在进行PCA之前，通过Hotelling’sT2Range算法判断异常样本。当T2超过临界值时，说明该样本与其他样本间存在较大的差异。如图3所示，样品中存在一个异常值（酸枣仁2），应作为异常点剔除，剩余85 个样品用于下一步的模型建立。

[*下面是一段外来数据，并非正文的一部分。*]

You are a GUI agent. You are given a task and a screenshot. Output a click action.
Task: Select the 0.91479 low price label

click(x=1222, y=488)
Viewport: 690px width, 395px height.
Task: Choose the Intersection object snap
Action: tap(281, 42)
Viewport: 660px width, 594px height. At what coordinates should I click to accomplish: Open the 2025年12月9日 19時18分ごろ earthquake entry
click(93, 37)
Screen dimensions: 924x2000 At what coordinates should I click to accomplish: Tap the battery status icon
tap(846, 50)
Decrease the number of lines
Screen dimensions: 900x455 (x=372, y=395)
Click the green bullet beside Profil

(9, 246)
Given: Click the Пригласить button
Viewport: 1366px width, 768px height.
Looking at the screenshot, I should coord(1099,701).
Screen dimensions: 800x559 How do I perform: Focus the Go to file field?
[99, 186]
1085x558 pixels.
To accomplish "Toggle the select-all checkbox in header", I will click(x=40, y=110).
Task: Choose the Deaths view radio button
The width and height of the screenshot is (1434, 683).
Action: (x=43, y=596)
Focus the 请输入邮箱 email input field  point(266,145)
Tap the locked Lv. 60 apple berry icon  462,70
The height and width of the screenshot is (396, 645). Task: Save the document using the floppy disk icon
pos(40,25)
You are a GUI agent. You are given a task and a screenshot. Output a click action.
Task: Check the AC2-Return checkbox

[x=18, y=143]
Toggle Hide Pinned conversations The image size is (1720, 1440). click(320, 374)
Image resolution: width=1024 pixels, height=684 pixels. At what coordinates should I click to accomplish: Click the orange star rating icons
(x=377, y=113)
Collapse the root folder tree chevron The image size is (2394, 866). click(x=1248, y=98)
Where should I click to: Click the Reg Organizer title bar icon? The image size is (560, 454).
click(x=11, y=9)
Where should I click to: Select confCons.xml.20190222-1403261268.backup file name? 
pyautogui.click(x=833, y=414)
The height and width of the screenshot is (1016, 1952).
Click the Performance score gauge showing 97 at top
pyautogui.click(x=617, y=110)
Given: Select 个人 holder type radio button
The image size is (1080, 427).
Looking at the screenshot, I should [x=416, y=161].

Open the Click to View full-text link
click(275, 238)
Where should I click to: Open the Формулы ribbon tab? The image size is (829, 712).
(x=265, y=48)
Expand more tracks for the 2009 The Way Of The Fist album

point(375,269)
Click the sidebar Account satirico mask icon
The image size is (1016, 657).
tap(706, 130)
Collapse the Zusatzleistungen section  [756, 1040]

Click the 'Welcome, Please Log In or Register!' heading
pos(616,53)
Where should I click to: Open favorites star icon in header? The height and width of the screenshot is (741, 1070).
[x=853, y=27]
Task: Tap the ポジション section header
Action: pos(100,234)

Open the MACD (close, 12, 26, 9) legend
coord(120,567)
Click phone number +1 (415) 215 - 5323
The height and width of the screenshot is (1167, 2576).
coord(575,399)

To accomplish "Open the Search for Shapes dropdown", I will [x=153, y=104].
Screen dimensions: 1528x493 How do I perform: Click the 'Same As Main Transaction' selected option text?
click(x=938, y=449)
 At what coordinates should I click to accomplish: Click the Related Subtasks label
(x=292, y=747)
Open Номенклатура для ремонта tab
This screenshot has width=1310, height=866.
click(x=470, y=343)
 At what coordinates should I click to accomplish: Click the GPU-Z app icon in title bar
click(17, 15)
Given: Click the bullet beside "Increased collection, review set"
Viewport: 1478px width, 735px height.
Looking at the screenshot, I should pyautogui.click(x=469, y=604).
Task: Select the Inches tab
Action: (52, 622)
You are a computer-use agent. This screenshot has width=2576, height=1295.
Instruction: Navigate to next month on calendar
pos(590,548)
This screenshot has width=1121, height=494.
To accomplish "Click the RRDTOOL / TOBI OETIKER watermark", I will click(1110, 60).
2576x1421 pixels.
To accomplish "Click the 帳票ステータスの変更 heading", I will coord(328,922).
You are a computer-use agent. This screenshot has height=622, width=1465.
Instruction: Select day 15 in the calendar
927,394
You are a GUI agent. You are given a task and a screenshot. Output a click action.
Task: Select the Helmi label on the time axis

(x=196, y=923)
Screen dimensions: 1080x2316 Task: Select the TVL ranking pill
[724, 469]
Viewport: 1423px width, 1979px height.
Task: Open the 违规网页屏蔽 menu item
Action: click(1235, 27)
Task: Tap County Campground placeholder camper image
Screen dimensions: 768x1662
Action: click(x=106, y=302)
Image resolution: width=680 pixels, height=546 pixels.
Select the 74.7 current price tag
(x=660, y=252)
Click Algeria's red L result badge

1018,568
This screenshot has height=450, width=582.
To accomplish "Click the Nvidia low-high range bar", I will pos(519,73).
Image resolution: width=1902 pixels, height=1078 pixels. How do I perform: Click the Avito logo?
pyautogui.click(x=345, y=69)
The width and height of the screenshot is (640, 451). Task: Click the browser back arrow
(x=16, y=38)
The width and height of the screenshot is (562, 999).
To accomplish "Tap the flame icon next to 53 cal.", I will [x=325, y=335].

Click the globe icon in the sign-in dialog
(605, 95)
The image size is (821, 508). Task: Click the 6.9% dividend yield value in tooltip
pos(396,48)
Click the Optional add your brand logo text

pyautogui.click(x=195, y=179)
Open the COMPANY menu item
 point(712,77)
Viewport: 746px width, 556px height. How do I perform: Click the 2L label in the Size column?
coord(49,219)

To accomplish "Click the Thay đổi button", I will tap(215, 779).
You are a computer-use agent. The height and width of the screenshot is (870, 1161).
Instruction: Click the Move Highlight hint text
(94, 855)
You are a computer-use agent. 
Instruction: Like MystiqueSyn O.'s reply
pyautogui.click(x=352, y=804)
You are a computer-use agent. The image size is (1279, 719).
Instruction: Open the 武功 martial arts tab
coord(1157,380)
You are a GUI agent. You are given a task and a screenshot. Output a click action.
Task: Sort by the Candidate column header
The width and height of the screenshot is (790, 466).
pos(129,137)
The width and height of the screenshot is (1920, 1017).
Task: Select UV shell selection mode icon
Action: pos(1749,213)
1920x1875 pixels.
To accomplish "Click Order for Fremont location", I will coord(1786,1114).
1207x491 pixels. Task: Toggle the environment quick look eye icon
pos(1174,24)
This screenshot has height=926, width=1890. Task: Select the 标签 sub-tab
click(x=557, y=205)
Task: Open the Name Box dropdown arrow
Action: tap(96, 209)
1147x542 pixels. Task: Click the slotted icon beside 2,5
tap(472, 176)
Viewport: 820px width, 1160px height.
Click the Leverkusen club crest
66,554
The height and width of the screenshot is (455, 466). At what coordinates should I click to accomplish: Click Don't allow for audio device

图 3 酸枣仁粉及掺伪样品的Hotelling’s T2 Range图Fig. 3 Hotelling’s T2 Range plots of pure and adulterated samples

图 4 剔除异常点后酸枣仁粉及掺伪样品的PCA得分图Fig. 4 PCA score plot for pure and adulterated samples after elimination of outliers

从图4可知，酸枣仁粉和掺伪样品的分类情况。前5 个主成分共解释了72.4%的方差，酸枣仁和掺伪样品在t[2]轴上有较好区分。大部分酸枣仁样品在t[2]轴的下部，大部分掺伪样品在t[2]轴的上部，由于化学成分的相似性，掺伪比例较低的样品与酸枣仁有部分的重叠，随着掺伪比例的增加，样品的分布在t[1]轴上呈从右到左的分布。

2.4 酸枣仁粉及掺伪品PLS-DA

无监督模式识别的PCA无法判断未知样品，且存在与研究目的无关的组内误差以及随机误差，不利于分组信息的准确性。为确定分组样品的差异，进一步采用有监督模式识别的PLS-DA。其分析过程中可以消除众多化学信息中相互重叠的部分，使得分析数据更加准确可靠[26]。

为准确识别掺伪样品，首先将25 个理枣仁样品和36 个掺伪样品归为一类，酸枣仁作为另一类，建立PLSDA模型。如图5A～C所示，当掺伪比例分别为5%、10%和20%时，酸枣仁粉和掺伪品有部分交叉。当掺伪比例不低于40%时（图5D），酸枣仁粉和掺伪品在t[1]轴上可以完全分开。随着掺伪比例的增加，酸枣仁样品所在区域和掺伪品所在区域间的距离逐渐增加（图5E～G）。为进一步验证该模型的可靠性，采用排列实验法对图5D中对应的PLS-DA模型进行验证。通过200 次随机改变类别变量Y的排列顺序，得到累计贡献率R2和预测能力Q2。其中排列实验模型的R2回归线和Q2回归线与纵轴的截距分别为0.474和-0.483，最右端鉴别模型的原始Q2值大于左边任何一个Y变量随机排列模型的Q2值（图6），说明所构建的PLS-DA模型没有出现过拟合现象，且有较好预测能力，显示模型可靠。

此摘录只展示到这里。